Le recours à la prospective peine ainsi à être institutionnalisé et il dépend souvent de la sensibilité personnelles des décideurs.
Cette institutionnalisation limitée s’explique par la difficulté à faire la preuve du caractère différentiant et directement opérationnel des travaux de prospective.

2. Le paradoxe du rapport à l’avenir chez les décideurs

L’intérêt des décideurs pour la prospective cache un paradoxe. Si elle entretient des liens très étroits avec notre rapport à l’incertitude, elle expose les acteurs qui souhaitent y recourir à différents biais cognitifs et différents modèles mentaux.

C’est par exemple le cas de l’effet de dévoilement qui voit les acteurs donner du sens à une accumulation d’éléments qui en sont pourtant dépourvus ou encore l’effet Fort qui les voit accumuler des éléments peu significatifs pour expliquer un phénomène. Les méthodes utilisées dans une démarche de prospective permettent de lutter contre ces biais. Pourtant, il n’en demeure pas moins que beaucoup s’engagent dans ce type de démarche avec le secret espoir de lever le voile sur un futur qui serait déjà écrit, un peu à l’image du joueur de loto qui rêve de connaître à l’avance les numéros du tirage.

Cette ambition n’est pas sans faire échos à notre attirance pour les pratiques occultes qui offrent l’illusion aux individus qui y recourent de pouvoir se préparer à faire face à l’avenir. Dans le domaine économique, un parallèle peut-être fait avec une forme d’illusion quant à un déterminisme du marché qui condamnerait les organisations à une posture de réaction face à ses évolutions et ses tendances.

C’est dans ce contexte que les travaux de prospectives font face à de vives critiques. Certains les qualifient avec dédain de « futurologie », d’art divinatoire, alors que d’autres les considèrent au mieux comme un exercice purement intellectuel, sans réelle capacité à influer sur le réel.

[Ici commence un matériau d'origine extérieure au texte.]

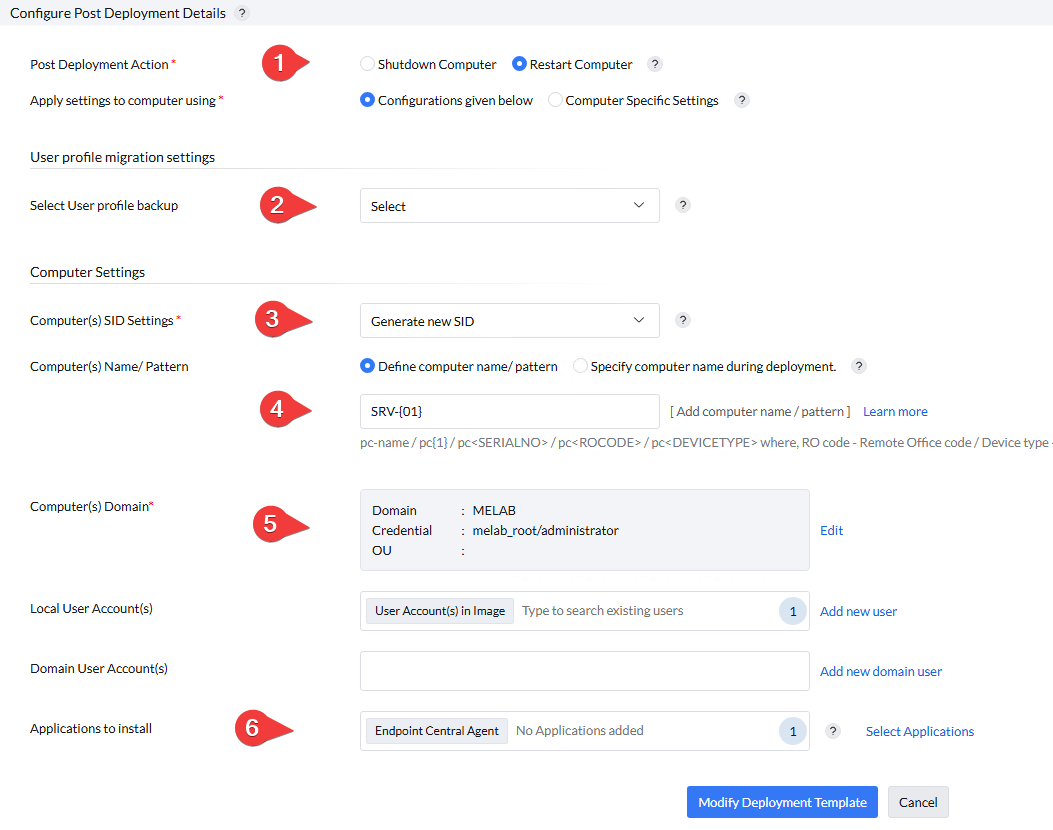
Task: Open the Learn more link
Action: [x=895, y=411]
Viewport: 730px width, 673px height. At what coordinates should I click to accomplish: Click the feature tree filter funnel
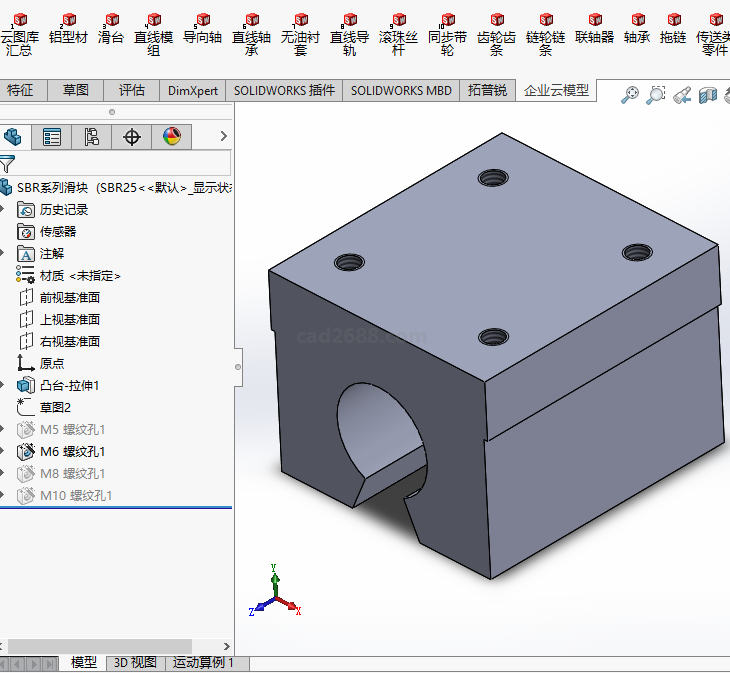pyautogui.click(x=8, y=164)

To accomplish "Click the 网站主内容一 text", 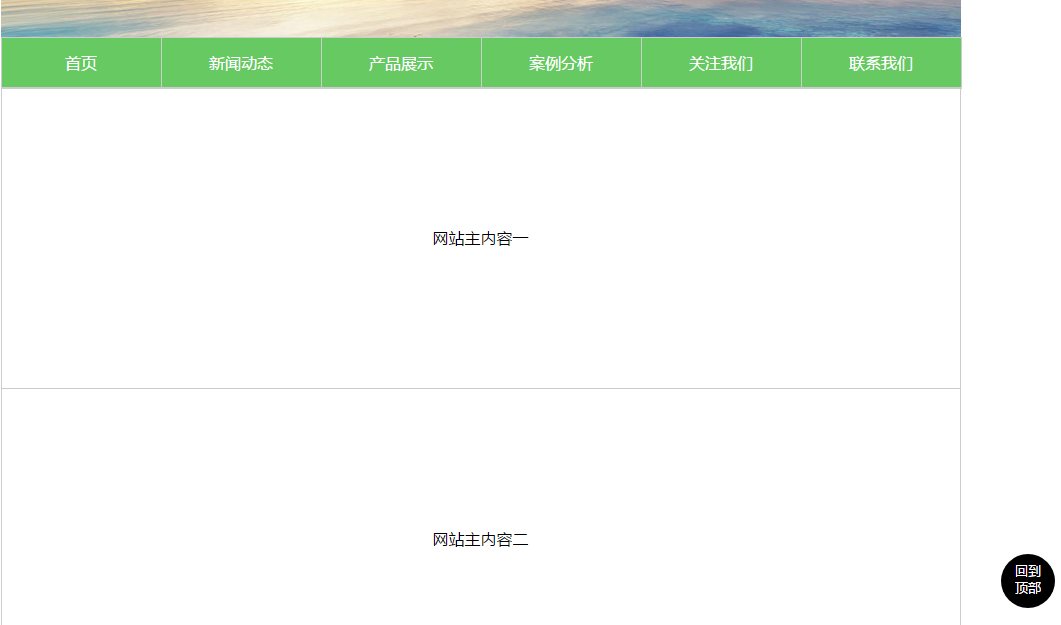I will point(480,239).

Derrière ce débat, c’est la question du rapport au futur qu’entretiennent les organisations qui est posée. Comme l’illustre la volonté de développer des organisations résilientes (futur proven), la mise en place de démarches de prospective s’appuie sur le postulat implicite que le futur serait donné. Cela conduit paradoxalement les acteurs à sous-estimer leurs capacités même à pouvoir influer sur ce dernier.

On retrouve ici toute la tension et le paradoxe qui parcourent nombre d’œuvres de sciences fiction qui abordent cette question, par exemple le cycle Fondation d’Isaac Asimov ou des fictions telles que « Retour vers le futur » ou « Minority Report ».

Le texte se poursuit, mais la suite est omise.